On Sept. 1, the Fall 2011 issue of Shenandoah: The Washington and Lee University Review hits the newsstand ā€” the virtual newsstand, that is. The 61-year-old literary journal is now entirely online and free. While its physical form is different, its spirit is the same.

“Different can be just as good,” said R.T. Smith, Shenandoah editor since 1995. “The online format amplifies the aesthetic experience rather than diminishes it.”

Founded in 1950 by a group of Washington and Lee professors and students, Shenandoah has won wide acclaim over the years. Its contents are often reprinted in such anthologies as Best American Short Stories, Best American Poems, Best American Essays, New Stories from the South and The Pushcart Prize. Recent issues have featured poems by Pulitzer winners Natasha Trethewey, Claudia Emerson and Ted Kooser, as well as fiction by James Lee Burke, George Singleton, Alyson Hagy, Chris Offutt, Bret Anthony Johnston and Pam Durban. The change to the online format has been in the works since March 2010.

Readers will still find a thoughtfully edited blend of poetry, essays, short stories, artwork and book reviews. They will also discover the new “Snopes Blog” (named after William Faulkner’s literary clan), a poem of the week, a monthly feature, a gallery with musings about that issue’s artwork, and a reprint of a gem from a previous issue.

“Reading online seems to me especially appealing for poetry and short-short stories,” said Smith, himself a writer of poems, stories and novels. “For some of the poems, we have audio. That’s a real boon.”
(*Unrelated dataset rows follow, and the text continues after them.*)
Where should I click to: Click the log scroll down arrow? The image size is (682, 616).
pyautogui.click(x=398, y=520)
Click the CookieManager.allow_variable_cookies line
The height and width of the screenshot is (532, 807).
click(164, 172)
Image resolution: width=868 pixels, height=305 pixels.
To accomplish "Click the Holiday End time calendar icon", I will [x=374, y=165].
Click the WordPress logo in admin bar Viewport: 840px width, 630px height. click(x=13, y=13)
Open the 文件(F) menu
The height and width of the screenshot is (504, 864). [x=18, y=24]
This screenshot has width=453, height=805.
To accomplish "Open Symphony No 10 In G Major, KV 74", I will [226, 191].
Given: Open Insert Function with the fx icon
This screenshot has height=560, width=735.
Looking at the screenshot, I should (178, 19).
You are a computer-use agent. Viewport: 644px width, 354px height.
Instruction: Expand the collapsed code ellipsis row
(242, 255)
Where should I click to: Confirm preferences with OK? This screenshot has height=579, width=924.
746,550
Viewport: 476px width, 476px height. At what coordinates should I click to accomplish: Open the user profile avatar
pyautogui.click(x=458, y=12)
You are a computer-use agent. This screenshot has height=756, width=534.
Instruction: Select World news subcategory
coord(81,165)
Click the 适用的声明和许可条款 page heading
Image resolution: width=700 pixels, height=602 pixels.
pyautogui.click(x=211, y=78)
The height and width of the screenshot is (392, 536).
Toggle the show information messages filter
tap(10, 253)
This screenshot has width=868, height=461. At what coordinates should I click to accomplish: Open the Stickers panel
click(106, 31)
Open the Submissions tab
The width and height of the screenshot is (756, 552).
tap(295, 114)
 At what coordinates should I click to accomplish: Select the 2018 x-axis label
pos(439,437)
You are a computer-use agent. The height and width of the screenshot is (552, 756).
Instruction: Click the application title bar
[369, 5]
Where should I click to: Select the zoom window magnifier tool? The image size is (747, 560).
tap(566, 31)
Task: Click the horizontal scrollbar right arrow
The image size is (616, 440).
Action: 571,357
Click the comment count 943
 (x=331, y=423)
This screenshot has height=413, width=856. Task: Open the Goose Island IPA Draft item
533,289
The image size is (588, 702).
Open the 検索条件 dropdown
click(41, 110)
Smith hopes that readers will conduct an online conversation with the journal. He’s pleased that at least one conversation is already underway, thanks to an e-mail from journalist Christopher Dickey, son of the late writer James Dickey, who was a contributing editor to Shenandoah. This first online issue reprints James Dickey’s poem “Deer Among Cattle” from a previous edition.

In another strand of continuity, Shenandoah will still rely on the work of student interns from Washington and Lee, plus an occasional visitor from nearby institutions like Hollins University and Mary Baldwin College. Their number has increased from an average of one or two per term to 10 interns this fall. They will work on the website and the blog, review submissions, proofread and copyedit, conduct interviews and do a lot of writing. In the course of their internships, Smith said, they’ll also be learning about the wider literary world.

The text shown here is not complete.